■ TASK GOAL: Please count the lines of the listing below that contain the word "Where", matching case exactly, and give only the number.

■ RECORDS PROVIDED:
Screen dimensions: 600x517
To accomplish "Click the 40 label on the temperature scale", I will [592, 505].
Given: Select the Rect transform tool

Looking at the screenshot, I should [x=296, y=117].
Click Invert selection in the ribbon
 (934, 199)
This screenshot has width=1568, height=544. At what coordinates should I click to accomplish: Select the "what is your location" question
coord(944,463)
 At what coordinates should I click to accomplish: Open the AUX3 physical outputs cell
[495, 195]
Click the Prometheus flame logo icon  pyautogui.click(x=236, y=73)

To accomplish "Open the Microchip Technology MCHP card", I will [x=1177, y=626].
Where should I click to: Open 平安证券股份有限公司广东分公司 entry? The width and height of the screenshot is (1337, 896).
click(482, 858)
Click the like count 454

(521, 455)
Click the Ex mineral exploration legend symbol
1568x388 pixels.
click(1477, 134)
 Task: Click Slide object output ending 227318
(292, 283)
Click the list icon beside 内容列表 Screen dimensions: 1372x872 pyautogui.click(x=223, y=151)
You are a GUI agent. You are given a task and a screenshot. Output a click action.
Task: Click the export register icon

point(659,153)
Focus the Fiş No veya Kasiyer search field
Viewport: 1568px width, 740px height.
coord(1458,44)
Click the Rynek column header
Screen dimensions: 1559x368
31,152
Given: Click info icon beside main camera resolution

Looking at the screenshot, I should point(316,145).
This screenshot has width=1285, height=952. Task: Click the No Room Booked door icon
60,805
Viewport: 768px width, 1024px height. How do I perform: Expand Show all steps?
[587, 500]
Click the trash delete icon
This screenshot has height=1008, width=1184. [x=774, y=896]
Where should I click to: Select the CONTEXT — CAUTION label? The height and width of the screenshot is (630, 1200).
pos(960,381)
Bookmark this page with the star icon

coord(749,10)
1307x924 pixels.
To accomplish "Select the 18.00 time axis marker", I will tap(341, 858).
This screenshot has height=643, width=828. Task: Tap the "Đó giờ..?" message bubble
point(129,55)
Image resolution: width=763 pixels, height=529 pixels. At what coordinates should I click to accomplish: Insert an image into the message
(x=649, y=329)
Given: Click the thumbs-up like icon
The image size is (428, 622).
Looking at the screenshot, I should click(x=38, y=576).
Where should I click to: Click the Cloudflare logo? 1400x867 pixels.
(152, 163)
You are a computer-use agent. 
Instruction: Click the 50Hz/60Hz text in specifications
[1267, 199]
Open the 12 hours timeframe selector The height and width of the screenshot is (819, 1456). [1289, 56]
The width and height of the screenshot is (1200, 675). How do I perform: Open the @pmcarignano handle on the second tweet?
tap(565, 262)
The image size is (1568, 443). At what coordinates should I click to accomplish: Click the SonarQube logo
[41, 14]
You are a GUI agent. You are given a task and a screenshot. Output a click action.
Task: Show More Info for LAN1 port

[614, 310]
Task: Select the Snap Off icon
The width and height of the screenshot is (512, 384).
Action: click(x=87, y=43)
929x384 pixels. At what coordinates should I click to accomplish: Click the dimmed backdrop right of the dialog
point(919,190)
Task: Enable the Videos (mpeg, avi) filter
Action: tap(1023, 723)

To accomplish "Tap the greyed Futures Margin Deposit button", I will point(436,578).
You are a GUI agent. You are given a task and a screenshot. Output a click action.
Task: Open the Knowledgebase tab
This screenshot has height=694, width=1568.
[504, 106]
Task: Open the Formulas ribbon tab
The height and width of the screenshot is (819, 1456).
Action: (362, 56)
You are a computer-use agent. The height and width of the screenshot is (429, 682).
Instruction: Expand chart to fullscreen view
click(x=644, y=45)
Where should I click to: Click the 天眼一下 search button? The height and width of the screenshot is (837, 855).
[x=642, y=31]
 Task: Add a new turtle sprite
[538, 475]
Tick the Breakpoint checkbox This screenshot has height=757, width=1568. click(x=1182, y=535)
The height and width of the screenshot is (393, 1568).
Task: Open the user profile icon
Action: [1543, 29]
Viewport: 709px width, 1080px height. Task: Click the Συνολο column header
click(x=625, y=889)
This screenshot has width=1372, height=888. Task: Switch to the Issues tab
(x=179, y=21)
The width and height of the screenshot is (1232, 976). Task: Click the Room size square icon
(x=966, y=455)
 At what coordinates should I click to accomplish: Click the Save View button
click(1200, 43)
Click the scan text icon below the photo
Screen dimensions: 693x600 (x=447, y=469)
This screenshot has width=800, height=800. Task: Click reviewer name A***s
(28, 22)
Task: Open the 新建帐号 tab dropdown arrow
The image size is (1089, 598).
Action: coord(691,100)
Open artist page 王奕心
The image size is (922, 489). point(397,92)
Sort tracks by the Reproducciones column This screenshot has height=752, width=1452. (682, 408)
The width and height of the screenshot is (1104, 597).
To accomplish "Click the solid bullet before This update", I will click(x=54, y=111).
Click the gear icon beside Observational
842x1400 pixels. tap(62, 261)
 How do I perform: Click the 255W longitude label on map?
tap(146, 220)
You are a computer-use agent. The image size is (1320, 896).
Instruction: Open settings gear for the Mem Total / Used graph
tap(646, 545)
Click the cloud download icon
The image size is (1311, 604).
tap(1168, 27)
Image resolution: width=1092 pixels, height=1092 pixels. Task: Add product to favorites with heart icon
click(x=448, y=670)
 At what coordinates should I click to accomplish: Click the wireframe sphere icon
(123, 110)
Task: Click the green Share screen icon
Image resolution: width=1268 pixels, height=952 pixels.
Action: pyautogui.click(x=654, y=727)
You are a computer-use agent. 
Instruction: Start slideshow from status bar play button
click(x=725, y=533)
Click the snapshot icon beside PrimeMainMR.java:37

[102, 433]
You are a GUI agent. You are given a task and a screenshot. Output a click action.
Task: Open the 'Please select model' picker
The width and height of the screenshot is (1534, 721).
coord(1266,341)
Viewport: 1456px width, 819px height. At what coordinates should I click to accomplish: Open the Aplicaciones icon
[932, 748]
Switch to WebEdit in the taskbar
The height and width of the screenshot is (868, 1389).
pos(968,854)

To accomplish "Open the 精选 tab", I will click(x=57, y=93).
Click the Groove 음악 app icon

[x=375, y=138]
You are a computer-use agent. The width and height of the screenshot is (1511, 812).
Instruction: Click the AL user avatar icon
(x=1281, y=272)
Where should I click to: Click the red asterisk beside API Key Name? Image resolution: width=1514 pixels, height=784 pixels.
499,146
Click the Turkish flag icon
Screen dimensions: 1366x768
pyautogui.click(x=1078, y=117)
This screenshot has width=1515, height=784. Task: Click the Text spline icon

■ SOLUTION BELOW: 5